Habrá quien lo crea, pero los casos se multiplican y todos tenemos una o varias
"coincidencias" de este tipo.
La
presión mercantil está desfigurando los medios, Hoy son colonias económicas de
quienes les pagan por obtener información y por introducirla. Las reticencias
iniciales ante este sistema han ido cayendo por el peso de la evidencia: todos
lo están usando ya. Hay cuatro líneas: nosotros, los medios, la mercadotecnia y
los que están detrás y los utilizan para llegar a nosotros con fines muy
diversos, pero que se pueden resumir en dos, el gasto y el voto.
La
política y el comercio usan ya los mismos métodos, que son conocernos mejor
para llegar más fácilmente a nosotros. Ya no hay reticencias a esto. Si los demás
lo usan, ¿por qué no nosotros? Nuestros datos son ofrecidos a la carta a
aquellos que los necesitan para conseguir algo de nosotros. Oferta y demanda.
Estamos
considerando como inevitables estas
prácticas que tienen consecuencias importantes social y políticamente. Nuestra
democracia es menos democrática
cuando trata o permite que se trate a los ciudadanos de esta manera, cuando no
se la respeta. Permite el ascenso de personajes sin escrúpulos, de los que no
es necesario poner ejemplos, ya que están en mente de todos.
La
información es esencial para el estado de la democracia y una información
dependiente y manipuladora no es precisamente la mejor garantía. No se sabe
dónde están sus límites de complacencia o crítica. Una llamada puede relegar
una información al último rincón o hacerla desaparecer. Y al contrario, lo
trivial asciende e inunda.
Esto genera descrédito a los propios medios (que dejan de ser confiables) y a las instituciones, que son asaltadas por personas que solo quieren el poder. Lo peor es que esta deriva no parece tener mucho arreglo y que nos vamos conformando con esta forma de actuación.
Indudablemente, siempre ha existido el peligro del uso de los medios de forma promocional y manipuladora, pero nunca se había convertido en una práctica aceptada, ni ética ni legalmente. Desgraciadamente, a la vista de lo que tenemos delante, se ha convertido en algo aceptado, ética y profesionalmente. La información es el reclamo.
En la fundación Arcadia para la defensa de la democracia se recogía a principios de año un artículo aparecido en Harper's Magazine, con el título "Anatomía de una crisis de credibilidad: ¿Por qué desconfiamos de los medios de comunicación?". En él se señala la crisis y sus efectos:
Los desafíos que enfrentan hoy los medios de comunicación tradicionales son más severos que nunca. La confianza en la prensa está en un mínimo histórico. Solo una cuarta parte de los estadounidenses de entre los 18 y 29 años expresa confianza en las organizaciones de medios. Mientras tanto, los empleos en el periodismo están disminuyendo más rápido que los empleos en la minería del carbón. Desde 2005, Estados Unidos ha perdido más de un tercio de sus periódicos y casi tres cuartas partes de sus puestos de periodismo en periódicos.*
No es nuevo, pero es muy claro. Los cambios en el sistema mediático han favrecido a los que controlan la información.

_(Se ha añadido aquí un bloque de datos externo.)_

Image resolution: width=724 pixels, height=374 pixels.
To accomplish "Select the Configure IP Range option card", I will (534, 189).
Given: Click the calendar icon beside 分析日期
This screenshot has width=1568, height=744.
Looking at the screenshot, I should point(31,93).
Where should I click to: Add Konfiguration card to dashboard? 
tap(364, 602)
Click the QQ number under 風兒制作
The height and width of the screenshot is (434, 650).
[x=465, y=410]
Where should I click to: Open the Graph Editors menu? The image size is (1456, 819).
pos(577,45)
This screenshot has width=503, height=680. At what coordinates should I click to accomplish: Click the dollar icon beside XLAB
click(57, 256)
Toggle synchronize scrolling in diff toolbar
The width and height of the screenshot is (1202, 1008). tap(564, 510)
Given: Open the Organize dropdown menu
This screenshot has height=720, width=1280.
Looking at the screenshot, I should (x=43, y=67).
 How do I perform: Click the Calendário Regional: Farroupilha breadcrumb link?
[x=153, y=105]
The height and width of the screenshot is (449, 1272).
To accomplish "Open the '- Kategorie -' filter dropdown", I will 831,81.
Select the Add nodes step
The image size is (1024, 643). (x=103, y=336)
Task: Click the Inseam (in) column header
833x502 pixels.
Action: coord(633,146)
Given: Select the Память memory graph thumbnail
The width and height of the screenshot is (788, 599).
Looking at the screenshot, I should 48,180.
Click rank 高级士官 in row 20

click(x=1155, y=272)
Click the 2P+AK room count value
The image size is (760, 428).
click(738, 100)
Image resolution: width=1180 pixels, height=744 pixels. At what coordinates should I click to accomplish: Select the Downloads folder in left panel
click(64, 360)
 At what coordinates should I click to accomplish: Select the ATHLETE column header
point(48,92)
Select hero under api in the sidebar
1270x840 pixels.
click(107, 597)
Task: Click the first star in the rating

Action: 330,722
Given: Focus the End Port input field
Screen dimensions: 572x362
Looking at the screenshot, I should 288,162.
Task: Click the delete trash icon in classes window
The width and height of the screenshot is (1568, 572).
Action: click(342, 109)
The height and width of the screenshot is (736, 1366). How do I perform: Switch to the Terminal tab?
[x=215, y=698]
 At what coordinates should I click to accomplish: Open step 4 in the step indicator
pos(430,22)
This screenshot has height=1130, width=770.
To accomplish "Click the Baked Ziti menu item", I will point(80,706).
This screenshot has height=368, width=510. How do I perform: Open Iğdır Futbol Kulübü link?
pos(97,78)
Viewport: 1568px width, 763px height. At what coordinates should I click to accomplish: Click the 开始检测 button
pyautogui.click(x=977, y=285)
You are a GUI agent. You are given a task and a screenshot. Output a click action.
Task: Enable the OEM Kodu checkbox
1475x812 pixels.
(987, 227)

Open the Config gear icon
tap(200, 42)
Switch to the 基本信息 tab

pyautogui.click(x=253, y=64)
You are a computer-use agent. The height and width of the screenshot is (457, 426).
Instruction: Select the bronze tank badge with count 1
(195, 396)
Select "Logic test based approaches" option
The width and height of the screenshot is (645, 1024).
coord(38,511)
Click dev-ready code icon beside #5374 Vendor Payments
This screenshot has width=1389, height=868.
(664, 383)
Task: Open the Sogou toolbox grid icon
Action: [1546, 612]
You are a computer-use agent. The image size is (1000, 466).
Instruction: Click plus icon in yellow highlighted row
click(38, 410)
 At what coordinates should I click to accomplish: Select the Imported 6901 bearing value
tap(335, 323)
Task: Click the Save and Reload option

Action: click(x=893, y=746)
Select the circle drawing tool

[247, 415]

Puede que los medios resistan, pero es a costa de su propia indefinición. El beneficiado es el que controla los flujos económicos que asignan los recursos publicitarios. Esto no es nuevo, pero es cada vez más grave. Los medios pierden lectores en beneficio de una extraña corte, la de los influencers hacia los que se desvía el dinero.
El resultado final es que somo más manipulables, más fáciles de controlar.